*Work to complete*. The lines from the one containing "[VPRO] (168, 2161)" to the end of the entries, both included, are what you need to transcribe exactly, without pictures and without anything else.

*Records for the task*.
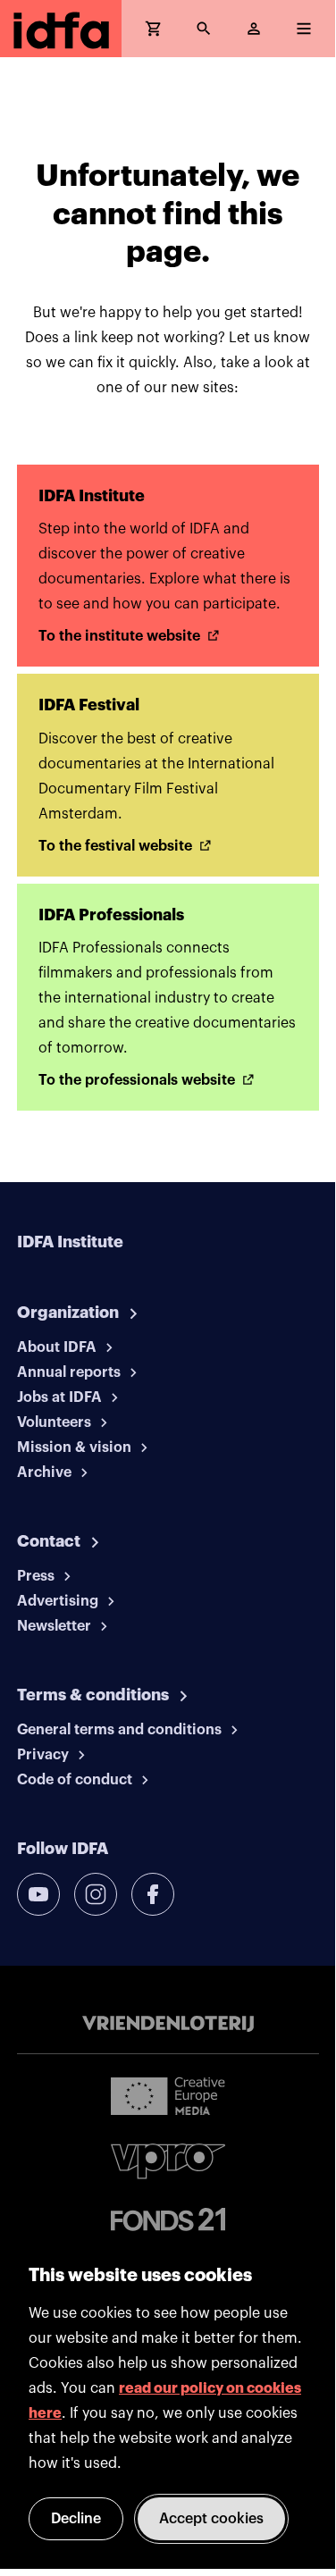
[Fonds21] (168, 2220)
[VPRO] (168, 2161)
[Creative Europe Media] (168, 2095)
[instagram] (95, 1894)
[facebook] (152, 1894)
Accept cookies (211, 2519)
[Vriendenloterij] (168, 2024)
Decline (76, 2519)
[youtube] (38, 1894)
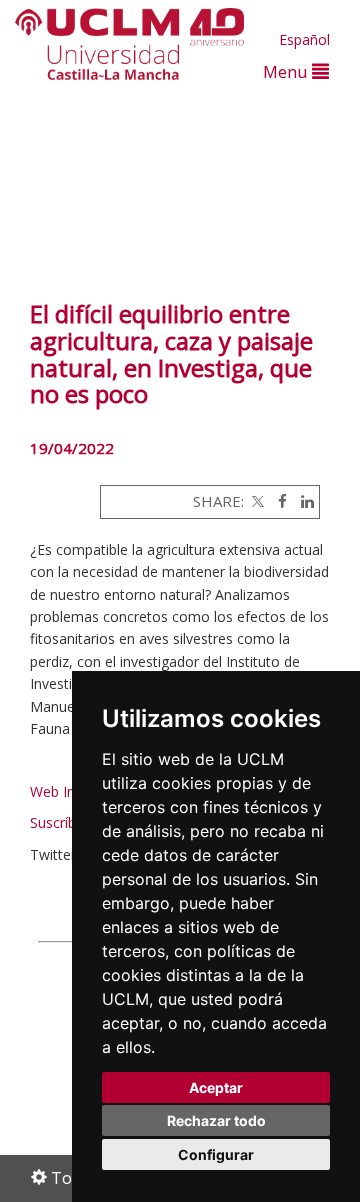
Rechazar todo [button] (216, 1120)
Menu (287, 71)
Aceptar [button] (216, 1087)
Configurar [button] (216, 1154)
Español (304, 39)
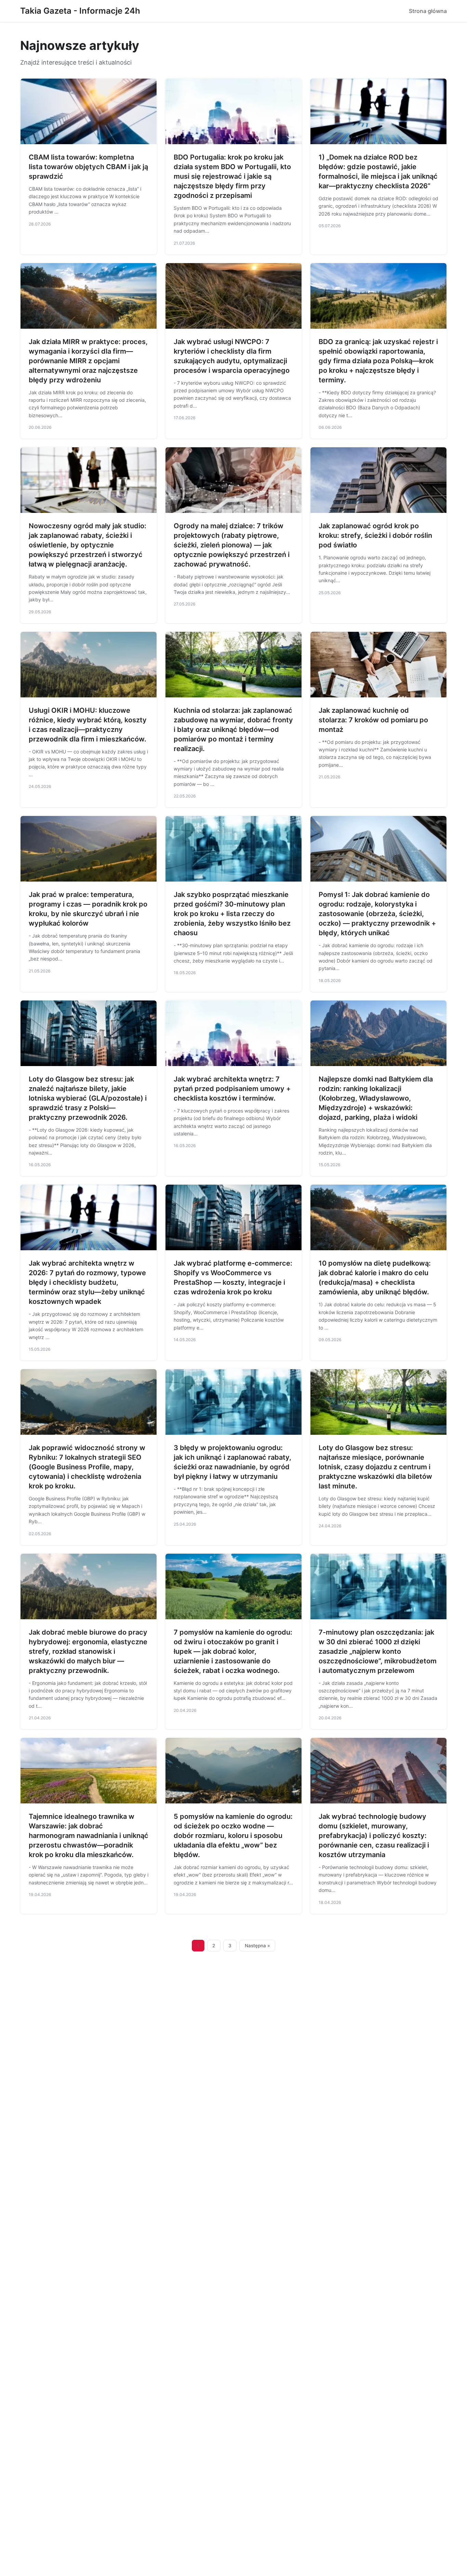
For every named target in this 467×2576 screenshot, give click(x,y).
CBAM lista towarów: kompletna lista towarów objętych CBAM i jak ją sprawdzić (88, 166)
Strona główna (428, 11)
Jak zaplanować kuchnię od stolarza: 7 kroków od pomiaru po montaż (373, 720)
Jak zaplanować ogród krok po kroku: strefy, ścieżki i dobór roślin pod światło (375, 535)
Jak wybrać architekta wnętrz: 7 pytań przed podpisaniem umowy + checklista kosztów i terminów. (232, 1088)
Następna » (257, 1945)
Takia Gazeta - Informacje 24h (80, 11)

*Exercise answer*.
[VPRO] (168, 2161)
[Creative Europe Media] (168, 2095)
[instagram] (95, 1894)
[facebook] (152, 1894)
Accept cookies (211, 2519)
[Vriendenloterij] (168, 2024)
Decline (76, 2519)
[youtube] (38, 1894)
Rechazar todo [button] (216, 1120)
Menu (287, 71)
Aceptar [button] (216, 1087)
Configurar [button] (216, 1154)
Español (304, 39)
For every named target in this 467×2576 screenshot, give click(x,y).
CBAM lista towarów: kompletna lista towarów objętych CBAM i jak ją sprawdzić (88, 166)
Strona główna (428, 11)
Jak zaplanować kuchnię od stolarza: 7 kroków od pomiaru po montaż (373, 720)
Jak zaplanować ogród krok po kroku: strefy, ścieżki i dobór roślin pod światło (375, 535)
Jak wybrać architekta wnętrz: 7 pytań przed podpisaniem umowy + checklista kosztów i terminów. (232, 1088)
Następna » (257, 1945)
Takia Gazeta - Informacje 24h (80, 11)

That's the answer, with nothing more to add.